In further analyses, we re-analyzed the data after excluding 18 of the Alzheimer’s disease cases who had a co-existing condition that could cause the dementia. However, the estimated odds ratios for the fifth versus first quintiles were: 2.1 (95% CI: 0.5, 8.1) for total folate, 0.6 (95% CI: 0.2, 1.6) for total vitamin B-12, and 0.8 (95% CI: 0.2, 3.1) for total vitamin B-6.
We also examined the data for potential modifications in the vitamin associations with Alzheimer’s disease by age, sex, race, and APOE-ε4 genotype, but there was no evidence of statistical interaction with dietary intakes of folate, vitamin B-12, or vitamin B-6. There was also no statistical interaction among dietary intakes of the three B-vitamins on Alzheimer’s disease.
In secondary analyses, we investigated whether the negative findings for intakes of folate, vitamin B-12, or vitamin B-6 could be due to changes in dietary consumption patterns among persons who developed Alzheimer’s disease, or to poor recall of diet or supplement use among persons with poor cognitive function. First, we reanalyzed the fully adjusted models for the three B-vitamins after including a variable of the time period between FFQ completion and clinical evaluation for incident Alzheimer’s disease, however, there were no material differences in the estimated odds ratios for the quintiles of intake.
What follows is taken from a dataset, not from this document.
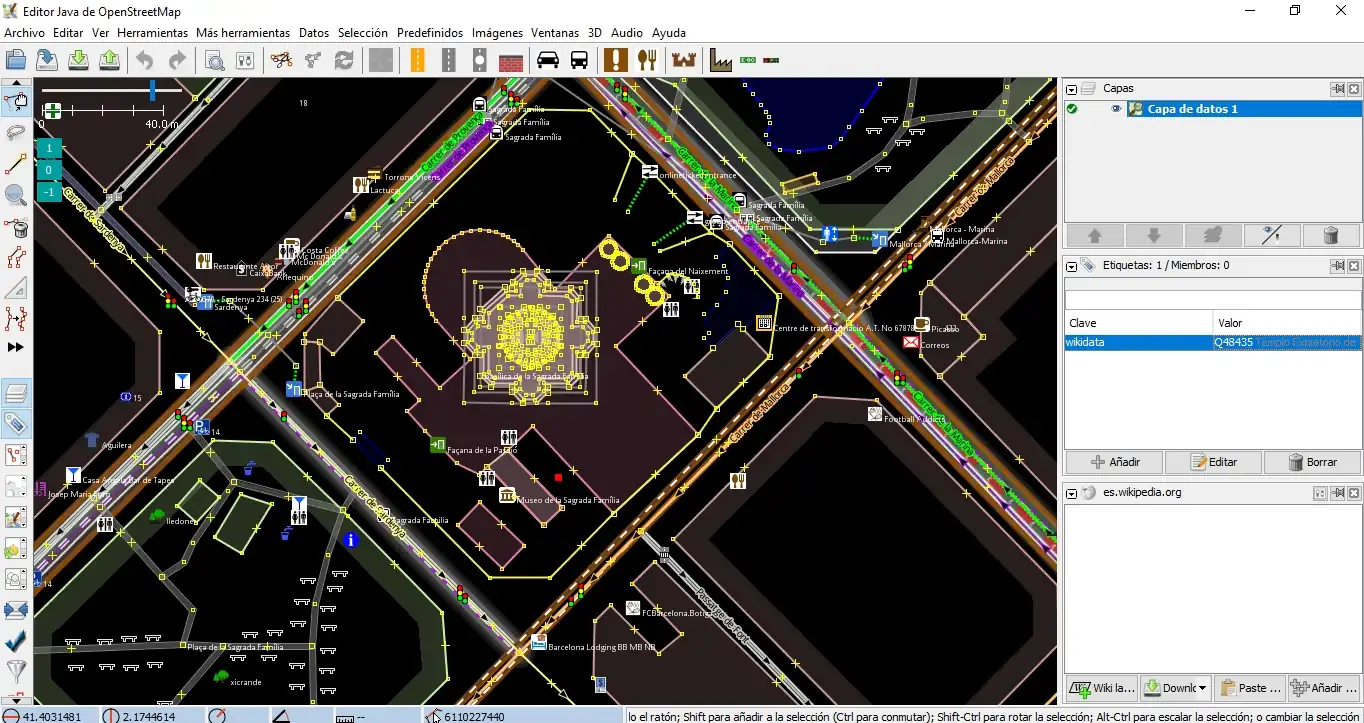Hide Capa de datos 1 layer eye
1364x723 pixels.
(1116, 109)
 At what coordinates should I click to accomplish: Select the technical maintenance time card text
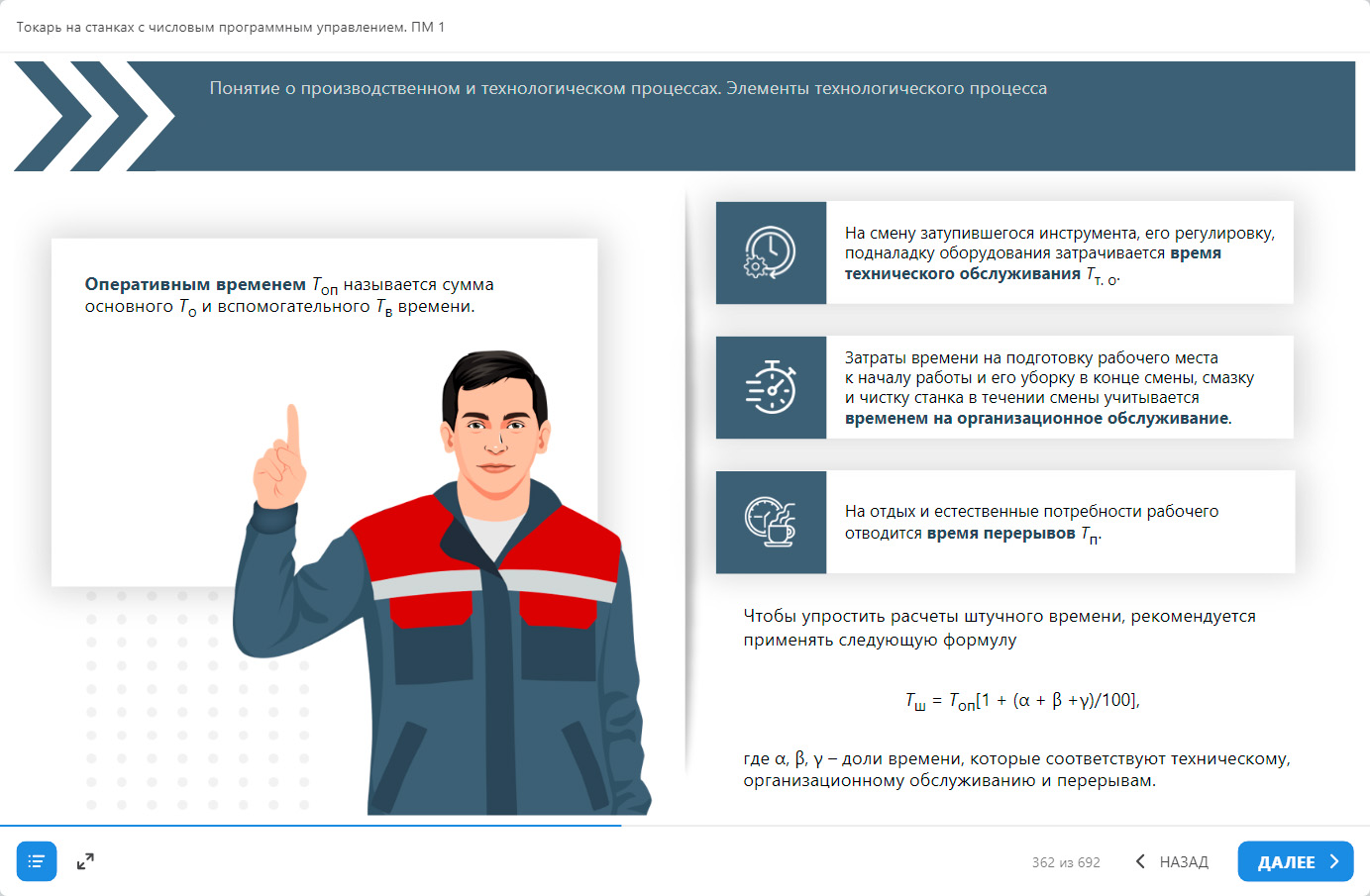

For example, the odds ratios for the fifth versus first quintiles of intake were: 1.6 for folate, 0.6 for vitamin B-12, and 0.7 for vitamin B-6. And finally, when we deleted 50 persons from the analysis who had poor cognitive performance at the baseline, the fully-adjusted odds ratios for the fifth quintiles of intake were: 1.3 for folate, 0.5 for vitamin B-12, and 0.9 for vitamin B-6.